Ravana's attributes are unending, so why do we celebrate his fall? These are the attributes of an accomplished person and if he were still alive, he would be a revered guest-of-honour.
And, there are many in India who decry the dark depiction of the 'noble' ruler.
Till date there are also some villages who don't burn effigies of Ravana because they consider it ill-fortune. Baragaon (formerly known as Raavana), a village in Uttar Pradesh, doesn't celebrate Ram Leela because it causes death in the village.
Other villages like Paraswadi, with a population of less than 300 people, mostly Gond tribals, provides a different narrative to the Ravana story. Here, Ravana is not the villain. He is venerated as the dharmaguru of the tribe.
The Hindu carries their version, according to which, Ravana was a Gond king slain by Aryan invaders. He carried forward the legacy of Kupar Lingo, the supreme deity and heroic ancestor of Gonds, who gave them their lifestyle values.
For these tribals, Ravana has become a symbol to counter the onslaught of Hinduism and saffronisation, led by the Rashtriya Swayamsevak Sangh (RSS).Today, Ravan Mahotsavs are held in various Indian villages like Gondia, Chandrapur, Bhandara, Gadchiroli and Amravati districts. Some Brahmins claim that he was one of them and identify themselves as descendants of Ravana.
In fact, some Dravidians (who identify themselves as the descendants of Ravana) too celebrate 'Ravana leela'. A report by The News Minute suggests that a Chennai-based Dravidian Periyarist fringe group celebrates Ravan Leela to protest against the age-old practice of Ram Leela.

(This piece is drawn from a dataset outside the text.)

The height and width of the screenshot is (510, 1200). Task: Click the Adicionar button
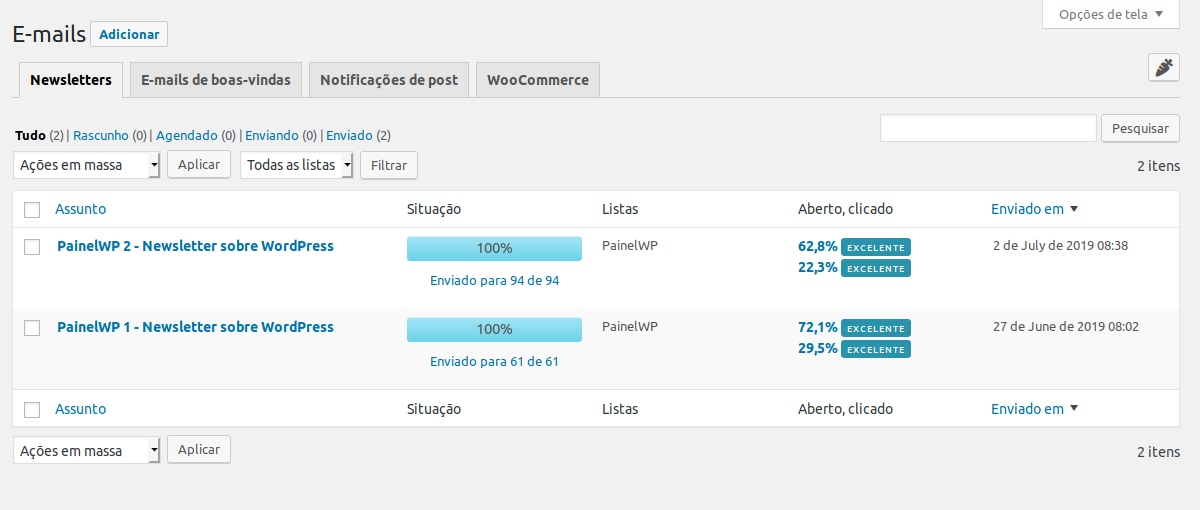click(129, 34)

The Thanthai Periyar Dravidar Kazhagam group has also written a letter to PM Modi asking the government to stop Ram Leela in Delhi every year because they feel Ravana and his brothers were Dravidians, and when their effigies are burnt in Delhi it is insensitive towards the Dravidian people.
In Ravana, a fraction of Indian population searches for an alternative to the wide-spread saffronisation. The great scholar of the ancient time has become a symbol to drive cultural unity.